■ **What is needed**
Search the records for "Task". Copy every line where it appears.

■ **Saved data entries**
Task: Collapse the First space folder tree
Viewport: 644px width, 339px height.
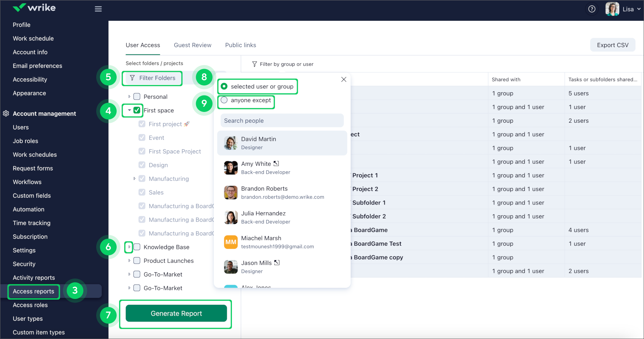Action: tap(129, 110)
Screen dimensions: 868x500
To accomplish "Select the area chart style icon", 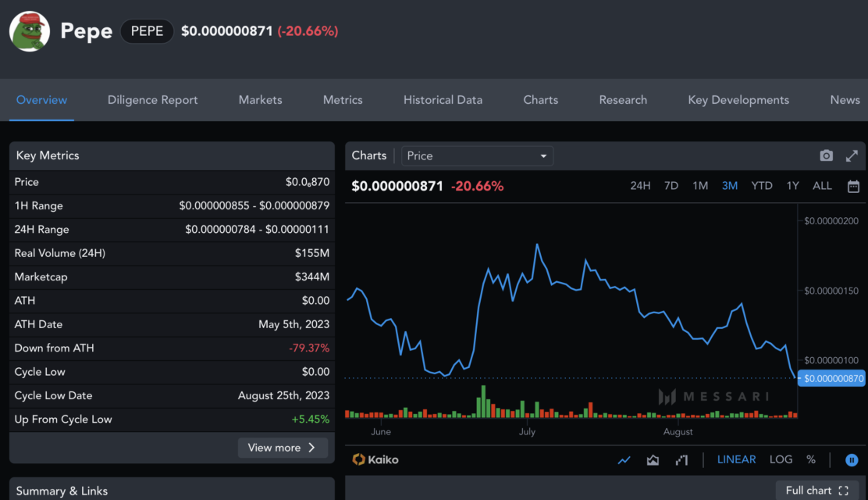I will [x=653, y=460].
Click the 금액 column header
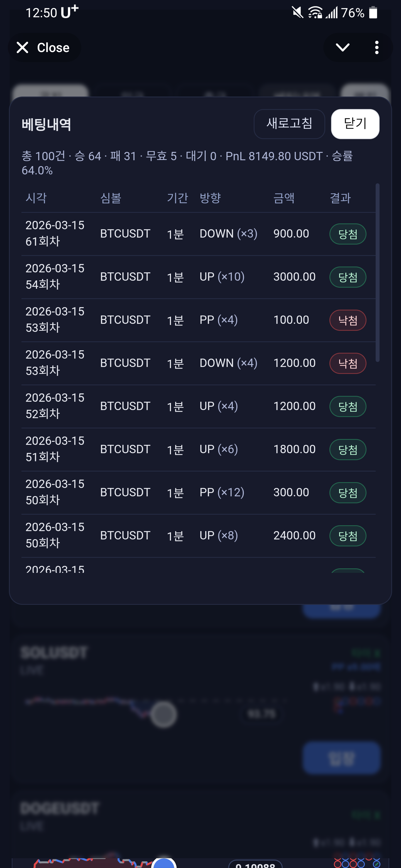Image resolution: width=401 pixels, height=868 pixels. pyautogui.click(x=284, y=198)
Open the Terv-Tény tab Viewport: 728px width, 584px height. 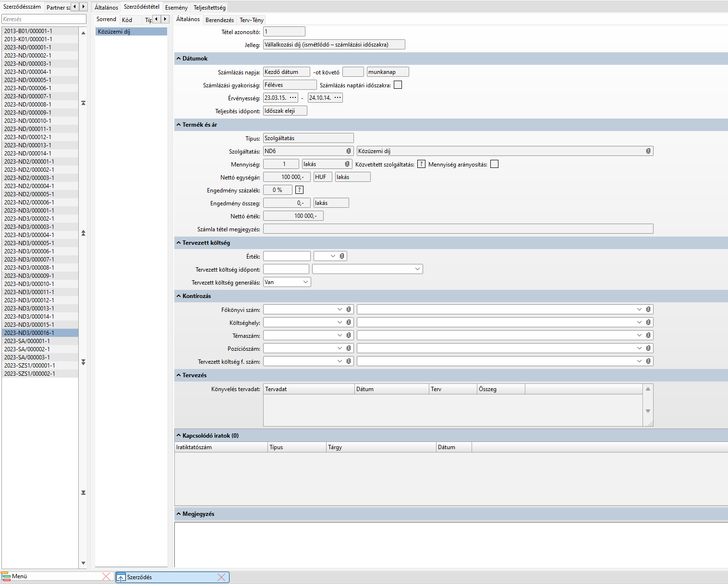click(251, 20)
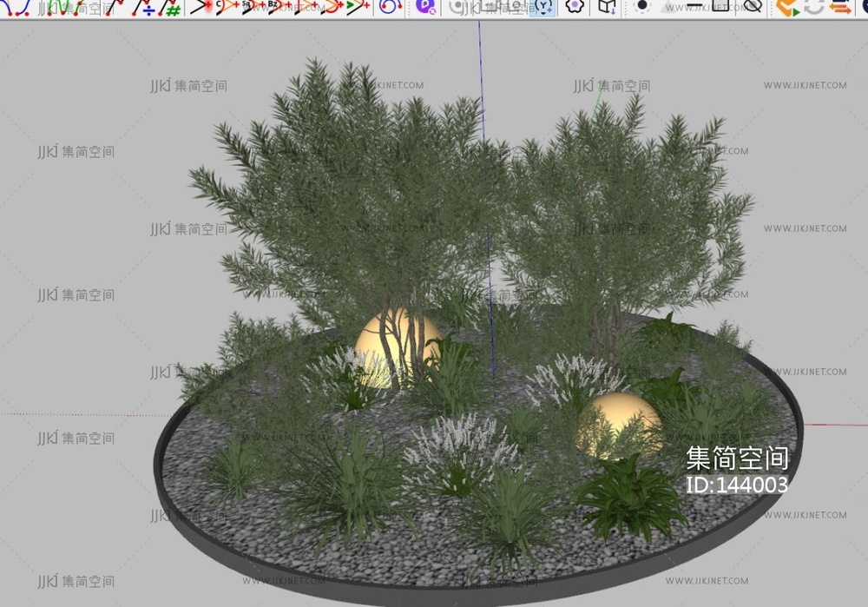Choose the 'Bz' Bezier conversion arrow tool
The width and height of the screenshot is (868, 607).
(x=277, y=7)
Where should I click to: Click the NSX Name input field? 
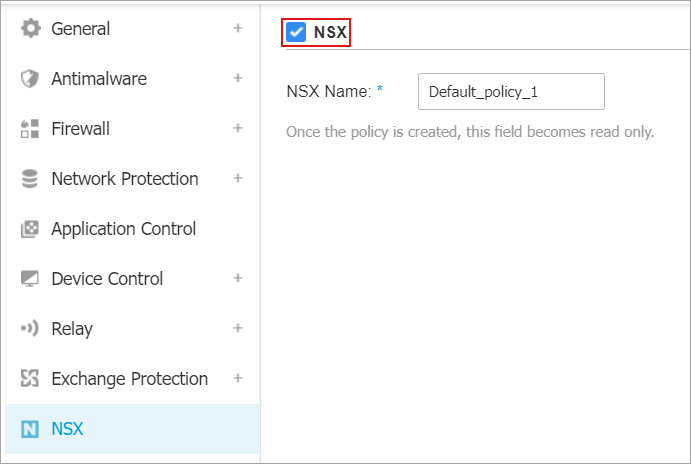click(511, 91)
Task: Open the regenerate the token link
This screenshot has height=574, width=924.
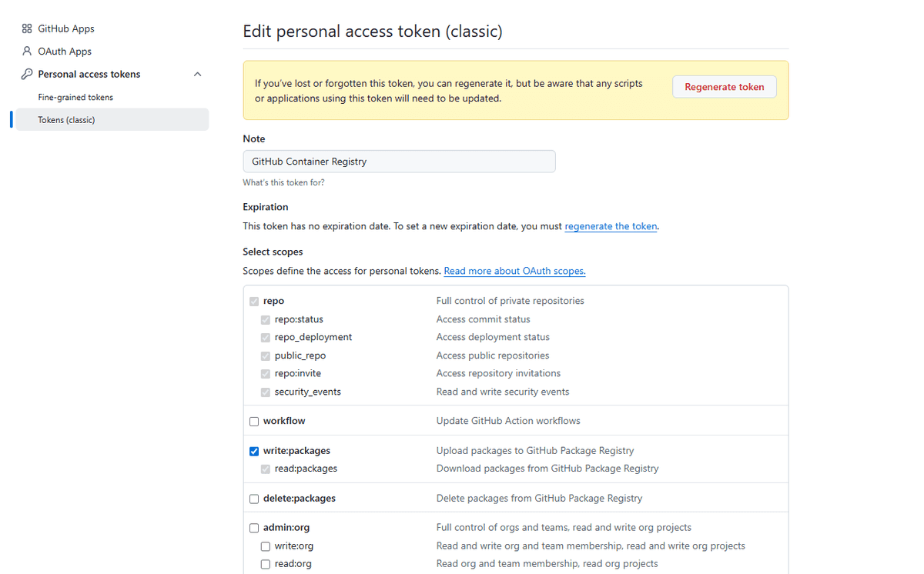Action: (x=611, y=225)
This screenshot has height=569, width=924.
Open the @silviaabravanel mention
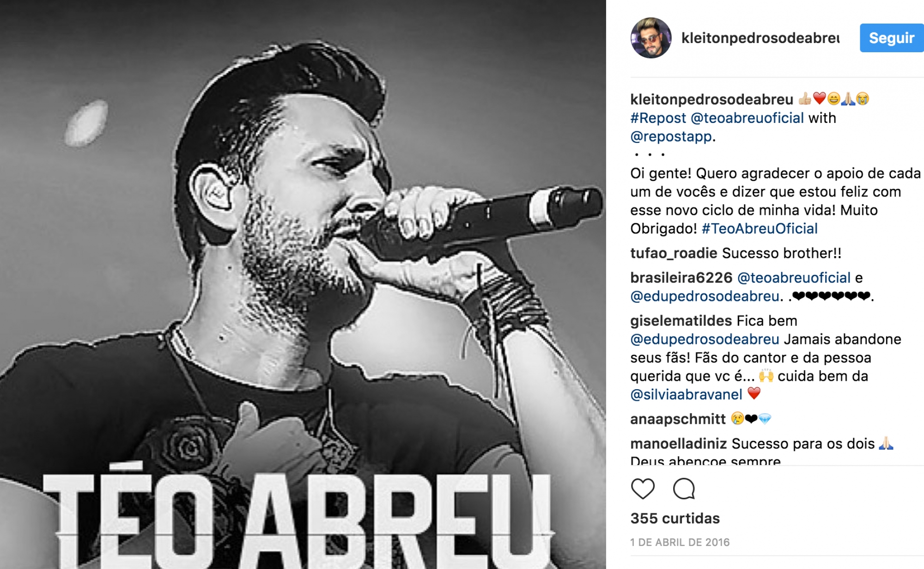pyautogui.click(x=686, y=395)
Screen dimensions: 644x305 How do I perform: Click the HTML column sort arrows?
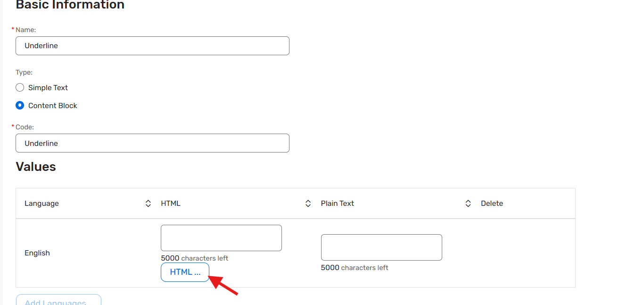coord(308,203)
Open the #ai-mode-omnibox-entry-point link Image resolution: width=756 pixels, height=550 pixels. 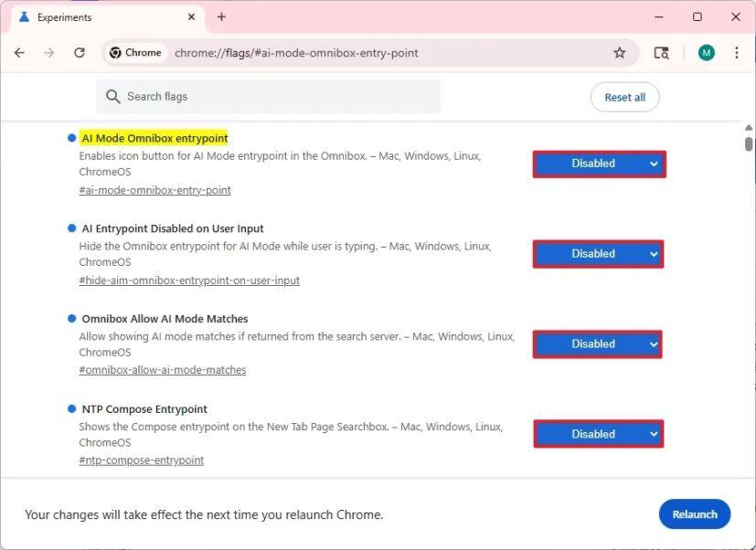[x=154, y=190]
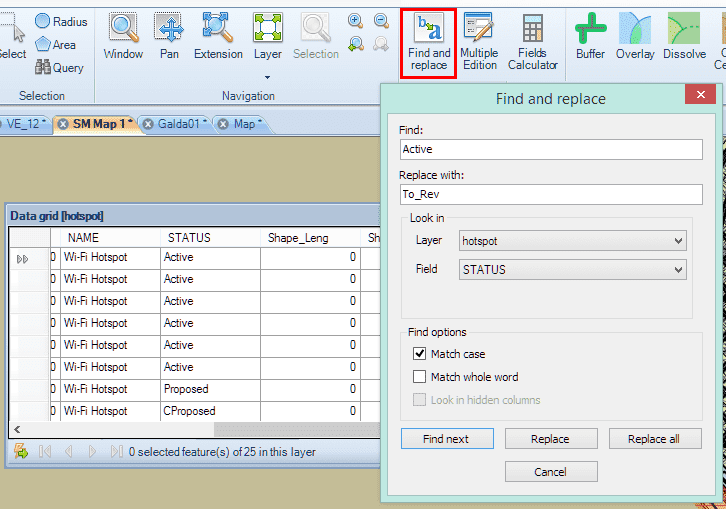Choose the Overlay tool
Viewport: 726px width, 509px height.
[x=635, y=36]

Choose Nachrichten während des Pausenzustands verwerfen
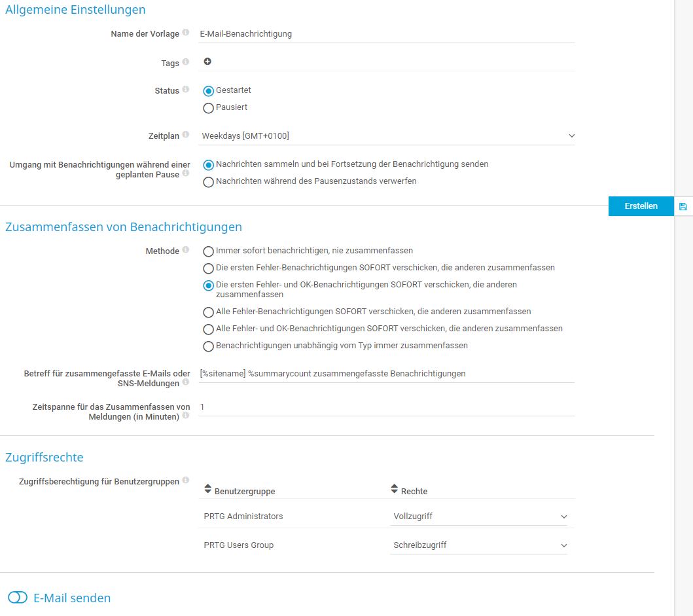point(208,183)
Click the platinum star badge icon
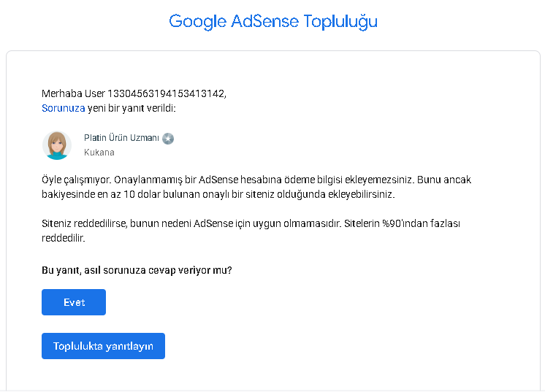The height and width of the screenshot is (392, 545). click(168, 139)
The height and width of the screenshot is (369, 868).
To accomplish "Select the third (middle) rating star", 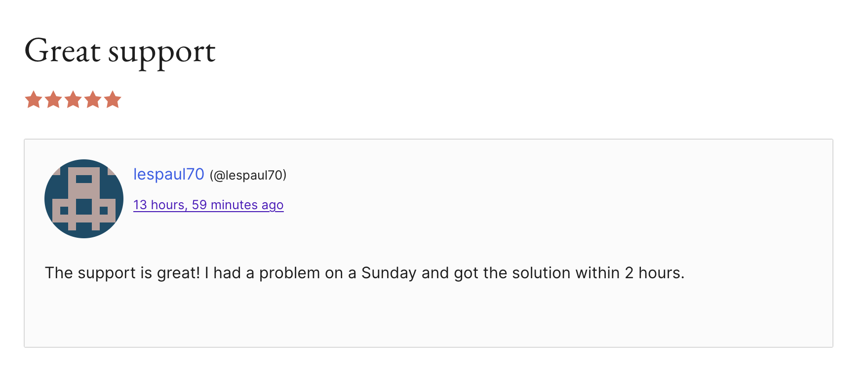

■ **Answer for this exercise**
Task: Collapse the First space folder tree
Task: Open the regenerate the token link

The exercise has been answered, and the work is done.